Perspective on coronavirus: How does it stack up with the flu, historic outbreaks?
As figures stand now, the new coronavirus disease — Covid-19 — is 20- to 40-times more deadly than the typical flu, depending on where you are in the world.
Experts agree that it will eventually spread everywhere. The case-fatality ratio also could drop as more data becomes available.
Putting it into perspective
Typical flu season
Death toll: 290,000 to 650,000; 12,000 to 61,000 in U.S.*
Fatality rate: 0.1% (1 death per 1,000 cases)

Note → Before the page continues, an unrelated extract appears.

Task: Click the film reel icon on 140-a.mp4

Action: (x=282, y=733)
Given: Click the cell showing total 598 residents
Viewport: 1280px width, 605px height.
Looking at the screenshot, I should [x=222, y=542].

*= Annual estimates from 2010-19
Covid-2019
Death toll: 2,867; none in U.S.**
Fatality rate: 2-4%**
**= Data gathered to date
2009 swine flu
Death toll: 575,000; 12,500 in U.S.
Fatality rate: <0.1%
2003 SARS outbreak
Death toll: 774; none in U.S.
Fatality rate: 9.6%***
***= From 8,100 confirmed cases
1968 Hong Kong flu
Death Toll: 1 million (500,000 in Hong Kong); 100,000 in U.S.
Fatality rate: 0.5%
1957 Asian flu
Death toll: 1.1 million; 116,000 in U.S.
Fatality rate: .67%
1918 Spanish flu
Death toll: 50-100 million; 675,000 in U.S.